Sunday, May 8, 2016

How is deque implemented?

It sounds really simple, and I have never really given it a thought before. However just now I realised that it is not as straight-forward as I might have led to believe!

A refresher: deque is a data structure that supports O(1) append operations on both ends (head and tail) and O(1) random look-ups.

Hence deque has a similar characteristics as a vector, only better. Wait a minute, how could that be? If deque is simply a doubly linked-list, then random look-ups will be O(N). That's when I realise that I have been so ignorant and oblivious.

The next thought that comes to mind is by using a circular array where we keep track of the head and tail pointers. I think this approach might work, it does give the desired characteristics: appending on both ends is obviously O(1), and look-up of an index can be computed by taking into account the offset introduced by the head pointer. However this is not how deques are usually implemented. Partly I think because when the current array is full, copying it to a larger one will be costly. Furthermore, since elements are moved to the newer array, pointers to the corresponding elements on the previous array will be invalidated, hence that would not be a very nice behaviour to work with.

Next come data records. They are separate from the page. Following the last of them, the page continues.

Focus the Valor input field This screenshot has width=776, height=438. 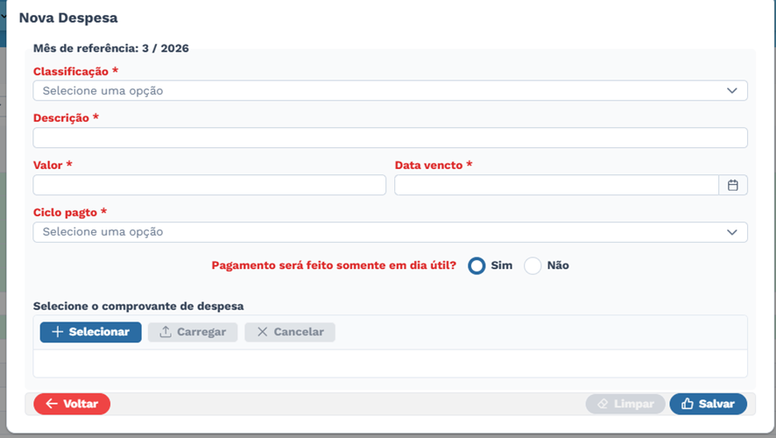coord(209,185)
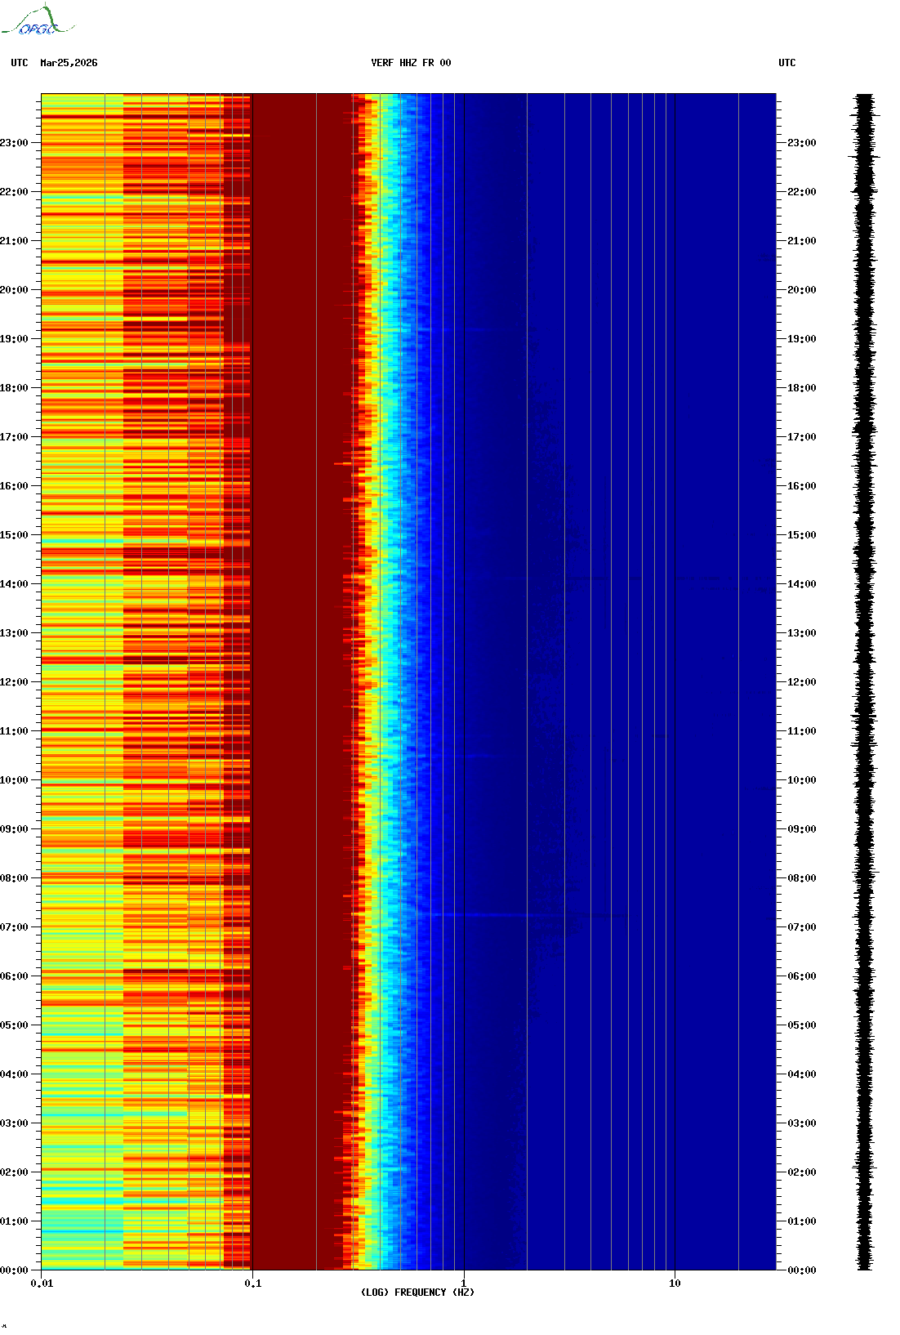Click the Mar25,2026 date label
The width and height of the screenshot is (900, 1335).
[69, 63]
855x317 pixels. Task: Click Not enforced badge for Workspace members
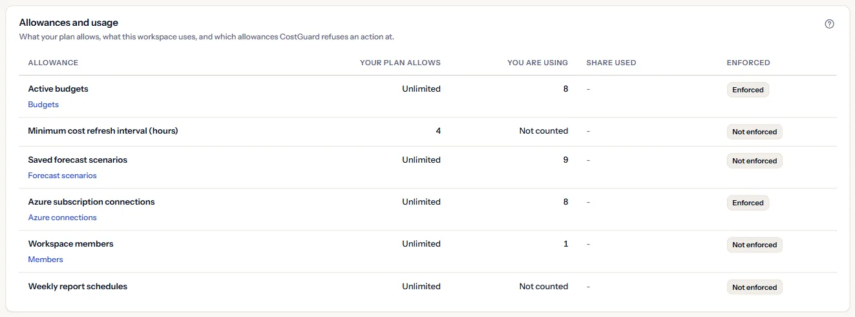pyautogui.click(x=754, y=245)
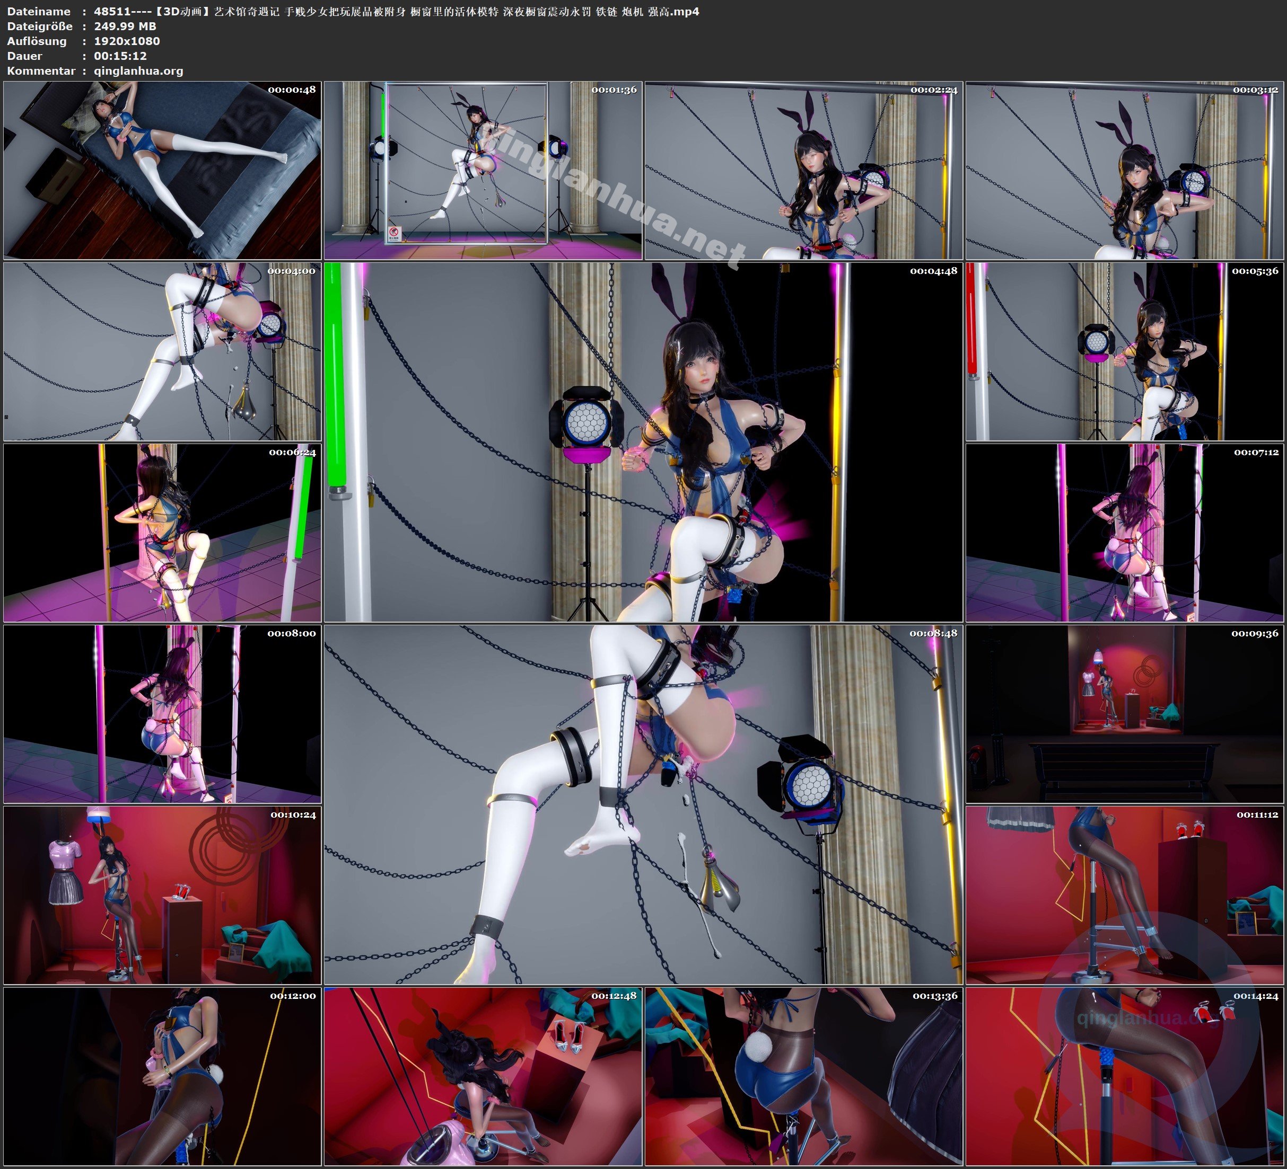Select the last frame at 00:14:24
The height and width of the screenshot is (1169, 1287).
tap(1124, 1076)
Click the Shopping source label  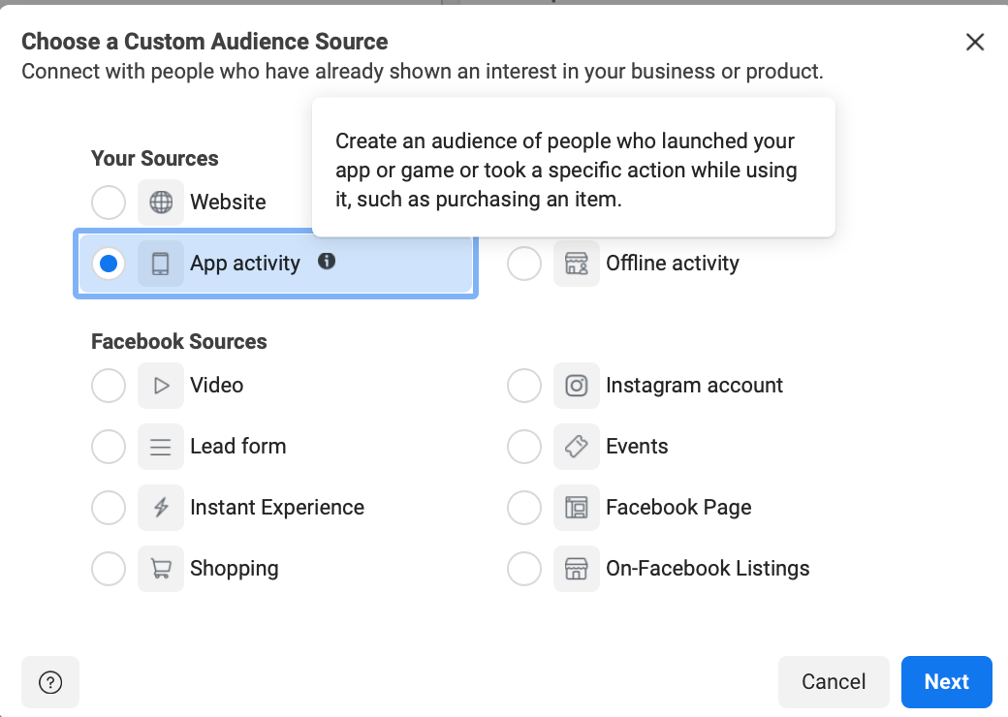coord(235,569)
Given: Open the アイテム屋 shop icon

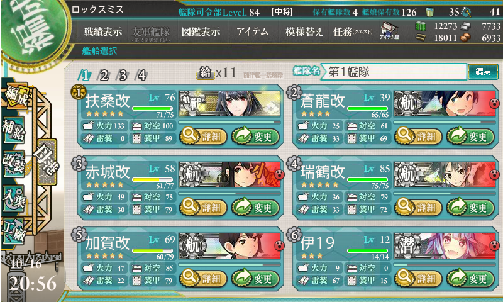Looking at the screenshot, I should 389,31.
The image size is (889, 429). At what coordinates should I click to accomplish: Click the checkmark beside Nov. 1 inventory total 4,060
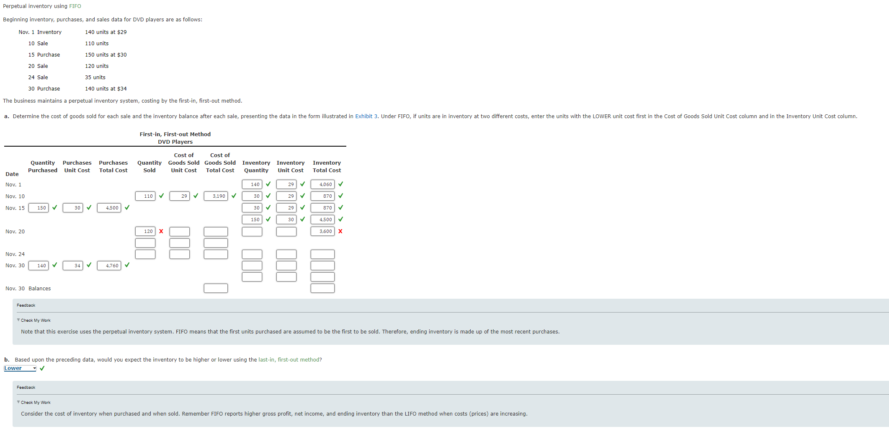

The way deque is implemented is by using vector of fixed-sized arrays (also called data blocks). All information of the addresses of our data blocks are stored in a central vector called "map". map has a monotonic property such that the data blocks are arranged in sequential order in map. (i.e. by following the data blocks in map, we can list down all the elements in our deque in sequential total order)

We keep track of: num_of_elements (the number of elements we currently have), first_block (index of map containing the address of our first block), first_elem (so that map[first_block][first_elem] is the first element in our deque) and block_size (the size of a data block).

data block: [x x 0 1] [6 x x x] [2 3 4 5]
block addr:      3         4         8
       map: [x x 3 8 4 x x]

num_of_elements = 7
    first_block = 2
     first_elem = 2
     block_size = 4

An append operation is done by finding the first block (or last block, depending on the append operation) and insert our element to that block accordingly, just like what we will do with a plain vector/array. If that block is full prior to our insertion, we simply allocate a new block and place our element there, and then append the address of the newly created data block to our map (wow, recursive!). Deletion is also O(1) under this scheme.

Look up is done by indexing arithmetic using information on first_block, first_elem, and block_size. The i-th element is either in the first block (i.e. i < block_size - first_elem) or it's not. If it is in the first block, then map[first_block][i+block_size] will be the i-th element. Else, we compute which block it is in (i.e. cur_block = (i - block_size + first_elem)/block_size + 1) and hence the position of that element in the block (i.e. cur_elem = i - block_size + first_elem - cur_block*block_size), which locates our element at map[cur_block][cur_elem].

Finally, when our initial map vector is full, we can assign a bigger vector without having to worry that the pointers to the elements are invalidated. (Although we still incur the overhead of O(N), which can be amortized).

Interesting data structure indeed!